### Exercise tasks
A - In the article on commercial vehicle insurance, what makes it very hard for an insurance company to defend a claim?
B - Pick up the article on commercial vehicle insurance after its final sentence and write the next part.

### Source passage
•••••
26 June 2014 #News #Policy #Top Stories #Trailer #Truck #Van

Ashley Minors, Director at specialist insurance broker Boswells, speaks about the risks in the CV sector.

Whether your involvement in the commercial vehicle market is in manufacturing, converting, retail or repair, there is no escaping the issue of insurance. Therefore, obtaining the right level of cover for the particular needs of your business is essential according to Boswells’ Ashley . “Premiums on almost every occasion are higher for clients involved in the CV market,” he explains. “In terms of employer’s liability there is an increased risk of accidents in the workshop because smaller companies tend to suffer more from accidents”

Minors makes the point that some claims may still be covered even if the client hasn’t complied with legislation. “However, the insurance company will find it very hard to defend the claim if the client doesn’t have a health and safety policy or hasn’t carried out a risk assessment,” he stresses. “If the company has complied, then the insurance company can go to the injured person and say ‘you’ve had training, been shown how to operate the machinery and been given personal protective equipment’..” Under the employer’s liability cover, the company can demonstrate that they have complied with the terms of their policy and existing legislation.

He adds that in such cases the number of spurious claims is much lower, as is the amount of serious accidents.
•••••
### Data records
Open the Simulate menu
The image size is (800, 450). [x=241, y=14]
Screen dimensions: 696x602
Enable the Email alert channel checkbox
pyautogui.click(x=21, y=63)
•••••
### Responses by task
A - The client not having a health and safety policy or not having carried out a risk assessment.

B -
Interestingly, thefts from CV workshops and factors are really not an issue according to Minors. “They make up a very small percentage of claims,” he stresses. Indeed the bulk of claims in workshops and depots relate to everyday activities such as safe lifting and carrying.

One of the major challenges the sector faces according to Minors is the comparative lack of insurers that are willing to deal with CVs. “There might be 20 insurers willing to deal with a light vehicle motor factor, but there might only be three or four who are willing to deal with a CV workshop,” he says. “ This means that the markets available are reasonably limited.”

Insuring a fleet of HGVs is an expensive business, but getting the right cover is imperative, especially if you are moving goods belonging to a third party. In which case, the goods in transit will also need to have appropriate cover.

A further complication arises in the heavy recovery industry where recovered vehicles and whatever cargo they have on board also needs to be insured. “It’s not an area that insurers are keen on,” says Minors. “For example, say our CV recovery client left the recovered vehicle at his yard and there is a fire. In which case it would be our client that is responsible for damage to the vehicle and to the goods. It’s fairly infrequent, but it’s these technical issues that some brokers miss – and it could cost hundreds of thousands of pounds.”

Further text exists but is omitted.